Neues vom BSG / LSG

  • Hallo Herr Schaffert,

    ich sehe das grds. auch bedenklich, auch wenn es natürlich einem Richter unbenommen bleibt, sich in die rechtswissenschaftliche Diskussion einzubringen, scheint mir dies doch ein Wink mit dem Zaunpfahl an die Kassenseite zu sein, sich hier nicht der auf Bundesebene getroffenen Verlautbarung zu beugen, sondern die PpSG-Regelungen über das BSG einer konkreten Normenkontrolle durch das BVerfG nach Art. 100 GG zuführen zu lassen. Ob man dann noch von der nötigen Unvoreingenommenheit des Richters ausgehen kann, wäre m.E. zumindest fraglich (vgl. BFH, Beschl. v. 21.12.2009, V R 10/09: "Ausnahmsweise kann die Äußerung einer Rechtsauffassung außerhalb des Verfahrens aber ein Ablehnungsgrund sein, wenn ihre Diktion oder das Umfeld, in dem sie gemacht wurde, bei objektiver Betrachtungsweise Zweifel an der Offenheit des Richters für Gegenargumente entstehen lässt. Das kann z.B. der Fall sein, wenn die Rechtsauffassung als vernünftigerweise einzig vertretbare bezeichnet wird, obwohl gewichtige Gegenargumente bekannt sind, wenn Gegenargumente lächerlich gemacht oder Vertreter der Gegenansicht abwertend beurteilt werden oder wenn Inhalt und Zeitpunkt oder Ort der Meinungsäußerung den Verdacht entstehen lassen, mit der Meinungsäußerung solle das Ergebnis eines bestimmten bereits anhängigen oder erwarteten Verfahrens beeinflusst werden.").

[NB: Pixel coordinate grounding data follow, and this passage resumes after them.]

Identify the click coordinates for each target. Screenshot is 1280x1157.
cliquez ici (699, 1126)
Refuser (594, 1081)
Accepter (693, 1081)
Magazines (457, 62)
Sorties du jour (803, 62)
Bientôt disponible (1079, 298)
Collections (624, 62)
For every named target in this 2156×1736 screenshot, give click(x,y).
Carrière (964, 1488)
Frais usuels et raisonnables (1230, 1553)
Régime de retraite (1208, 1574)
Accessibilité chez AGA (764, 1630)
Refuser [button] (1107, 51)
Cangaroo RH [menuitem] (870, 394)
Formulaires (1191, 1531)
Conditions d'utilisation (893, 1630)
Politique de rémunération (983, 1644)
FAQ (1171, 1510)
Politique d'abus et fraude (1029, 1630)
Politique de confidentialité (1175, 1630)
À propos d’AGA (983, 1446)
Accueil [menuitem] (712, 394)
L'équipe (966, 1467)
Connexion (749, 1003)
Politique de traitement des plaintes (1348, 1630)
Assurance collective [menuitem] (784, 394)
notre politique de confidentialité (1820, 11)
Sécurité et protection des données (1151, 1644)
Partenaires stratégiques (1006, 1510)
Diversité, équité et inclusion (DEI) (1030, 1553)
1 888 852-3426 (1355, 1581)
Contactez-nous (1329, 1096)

    Trotz allem ein schönes WE!

    RA Berbuir

  • Hallo medman2,

    das Schwärzen von Patientenakten ist grds. Aufgabe des KH, wobei es dann natürlich hierfür eine Erklärung geben muss, um nicht in den Verdacht zu geraten, hier bloß für die Abrechnung negative Fakten vertuschen zu wollen. ... Der Hinweis des Vorsitzenden, das KH könne sensible Stellen schwärzen, ...

    Hallo Herr Berbuir,

    wenn auch etwas spät, möchte ich zunächst klarstellen, dass nicht gesagt wurde, dass das KH die Akten schwärzen könne, sondern "man" könne schwärzen. Ich möchte nochmal nachfragen, wo denn verankert ist, dass es Aufgabe des KH ist, zu schwärzen.

    Wenn es denn geltendes Recht sein soll, dass die Krankenkasse zur Wahrung des rechtlichen Gehörs Einblick in die komplette Krankenakte erhält, möge das Gericht doch bitte auch für die datenschutzkonforme Umsetzung Sorge tragen. Gerade im Hinblick auf die von Ihnen genannten Verfänglichkeiten ist die Zuordnung zum KH nicht sachgerecht.

    Viele Grüße

    Medman2

    Einmal editiert, zuletzt von medman2 (19. Dezember 2018 um 16:00)

  • Hallo,


    gerade habe ich mir diese Terminvorschauen angesehen, und es ist der Hinweis zu lesen: "Der Termin wurde aufgehoben".

    Bedeutet das, dass die vorinstanzlich unterlegene KK die Revision zurückgezogen hat?


    Gruß,

    fimuc

    wie sich aus dem heutigen Terminbericht (PDF) ersehen lässt, hat das KH jeweils die Klage zurückgenommen(!), da hat man wohl erkannt, in welche Richtung die Sache läuft und stattdessen lieber zwei Einzelfälle dran gegeben als den KKen den Grund für die nächste Rückforderungswelle zu liefern...

    In Bezug auf den Einsichtnahmefall kam es zum erwarteten Ergebnis, dass die Sache zurück ans LSG geht und man dort der KK Einblick in die Unterlagen gewähren muss.

    MfG, RA Berbuir

  • Hallo Herr Berbuir,

    in der PM zum Fall B 1 KR 31/17 R heißt es: "Das im Revisionsverfahren abgegebene Anerkenntnis der Beklagten hindert nicht an einer Sachentscheidung."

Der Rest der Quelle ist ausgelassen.